You give an example Loading a Yaml file giving its hard encoded path with a FromYaml method. If you give the path here, it says that it might change and then you will have to change path in some places you hopefully remember somewhere in your project.
Wouldn’t it be better if here we had a class generation from the Yaml in the cache and a form class extending it in the code (exactly the same process as admin generator) ?
@greg: To me, what the YAML file generates is not a class but a set of method calls on an object (exactly the equivalent of what is described before the YAML syntax). This is to avoid generating two classes from the YAML (one Base class, and another that the user can override), which adds more complexity than necessary.
But I agree with you that generating a form class from YAML is a more powerful feature, and could be used under the hood.
Hi François,
I’m a newcomer to symfony and that’s a very good idea. I read the actual API book about forms in sf1.1 but yours sounds much better.
In this doc you are talking about a calendar widget. Is it about to be released or does it already exist ? I checked the plugins repository without success…
Thank you
A lot of this just looks like the CakePHP FormHelper API.
@Nate: You didn’t read correctly. The sfForm framework is not a set of helpers. It’s a full-featured MVC abstraction for form handling in PHP applications, independent of symfony. CakePHP handles (some) of the view needs, in PHP4, and is far from provoding the abstraction and the power of sfForms.
Read again the documentation, and check the sfForms book for a better insight of the component.
@saganxis: You can read my response on my blog:
http://www.aide-de-camp.org/article/4/en/chapter-10-forms-revisited
@Steve Francia: Are you talking about this? http://zoopframework.com/docs/user-manual/components/forms
This doesn’t look that easy, clean and powerful to me at first sight.

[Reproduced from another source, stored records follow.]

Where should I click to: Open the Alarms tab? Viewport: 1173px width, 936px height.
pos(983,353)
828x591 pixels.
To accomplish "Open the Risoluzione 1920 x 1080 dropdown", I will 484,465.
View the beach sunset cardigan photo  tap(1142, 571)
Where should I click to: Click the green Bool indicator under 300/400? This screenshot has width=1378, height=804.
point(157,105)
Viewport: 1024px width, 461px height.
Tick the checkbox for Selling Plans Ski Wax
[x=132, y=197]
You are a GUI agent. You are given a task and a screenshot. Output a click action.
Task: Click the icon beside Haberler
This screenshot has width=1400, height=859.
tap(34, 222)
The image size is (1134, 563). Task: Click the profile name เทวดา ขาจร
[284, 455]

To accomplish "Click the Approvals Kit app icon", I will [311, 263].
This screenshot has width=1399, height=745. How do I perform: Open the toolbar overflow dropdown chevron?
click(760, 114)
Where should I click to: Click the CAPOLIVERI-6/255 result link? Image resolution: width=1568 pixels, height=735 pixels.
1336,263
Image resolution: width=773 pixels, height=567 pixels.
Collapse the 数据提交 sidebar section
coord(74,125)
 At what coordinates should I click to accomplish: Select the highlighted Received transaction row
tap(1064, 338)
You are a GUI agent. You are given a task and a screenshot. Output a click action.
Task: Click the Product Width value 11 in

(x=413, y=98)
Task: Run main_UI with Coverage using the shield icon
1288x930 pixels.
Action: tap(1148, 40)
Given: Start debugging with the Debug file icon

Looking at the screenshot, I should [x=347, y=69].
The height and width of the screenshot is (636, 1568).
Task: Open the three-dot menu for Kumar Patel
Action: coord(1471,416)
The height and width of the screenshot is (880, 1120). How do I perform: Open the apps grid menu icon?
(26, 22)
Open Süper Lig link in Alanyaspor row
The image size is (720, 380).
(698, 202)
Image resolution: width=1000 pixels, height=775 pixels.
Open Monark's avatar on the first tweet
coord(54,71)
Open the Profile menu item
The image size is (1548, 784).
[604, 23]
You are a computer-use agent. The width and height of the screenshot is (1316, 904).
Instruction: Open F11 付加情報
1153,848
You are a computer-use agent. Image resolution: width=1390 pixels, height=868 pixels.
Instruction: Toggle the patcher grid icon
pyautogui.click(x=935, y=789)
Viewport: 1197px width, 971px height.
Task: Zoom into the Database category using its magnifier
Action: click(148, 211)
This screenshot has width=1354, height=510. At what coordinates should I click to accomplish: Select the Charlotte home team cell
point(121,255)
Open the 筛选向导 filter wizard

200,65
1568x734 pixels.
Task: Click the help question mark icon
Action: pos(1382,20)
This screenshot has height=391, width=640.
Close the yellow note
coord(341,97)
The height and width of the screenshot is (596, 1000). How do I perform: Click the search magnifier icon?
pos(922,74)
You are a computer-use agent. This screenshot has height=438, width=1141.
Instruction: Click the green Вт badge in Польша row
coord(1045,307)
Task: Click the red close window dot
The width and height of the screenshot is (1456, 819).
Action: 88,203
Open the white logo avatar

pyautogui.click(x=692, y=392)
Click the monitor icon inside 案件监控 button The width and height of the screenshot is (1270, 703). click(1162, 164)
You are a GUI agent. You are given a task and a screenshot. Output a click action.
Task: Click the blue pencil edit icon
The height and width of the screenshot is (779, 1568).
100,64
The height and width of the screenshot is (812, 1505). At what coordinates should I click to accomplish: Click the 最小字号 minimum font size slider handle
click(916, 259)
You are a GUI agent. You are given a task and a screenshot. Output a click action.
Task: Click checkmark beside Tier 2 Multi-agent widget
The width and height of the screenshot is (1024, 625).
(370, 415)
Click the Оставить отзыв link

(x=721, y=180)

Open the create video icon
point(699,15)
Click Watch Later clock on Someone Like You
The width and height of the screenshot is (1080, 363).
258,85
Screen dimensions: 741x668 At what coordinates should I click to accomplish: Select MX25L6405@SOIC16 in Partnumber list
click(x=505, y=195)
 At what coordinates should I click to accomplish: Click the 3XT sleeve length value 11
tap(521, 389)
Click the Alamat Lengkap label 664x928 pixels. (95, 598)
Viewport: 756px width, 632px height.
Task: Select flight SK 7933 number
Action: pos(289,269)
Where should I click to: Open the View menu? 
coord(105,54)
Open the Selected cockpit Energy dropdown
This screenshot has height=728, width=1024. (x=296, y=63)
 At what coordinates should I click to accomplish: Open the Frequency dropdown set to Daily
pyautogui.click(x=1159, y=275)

Why is there no documentation about the embedForm() anywhere ?
Same remark as Arkante : no way to find a documentation about embedForm()…
Good article. I started using symfony 1.1 last project but all that complexicity of sfForms made me to make a switch to be compatibile with 1.0. I asked my friends developers how they do stuff with sfForms and shockingly most of them use old good helpers.
Example: I am trying to do file upload with sfForms. First extended myWidgetFormFile extends sfWidgetForm because did not know that sfWidgetFormInputFile() exists next how to handle submission? $this->form->bind($request->getParameter(’child’),$_FILES) it is very confusing. To improve docs of symfony whoever is responsible for should look at docs of Zend Doctrine and CodeIgniter.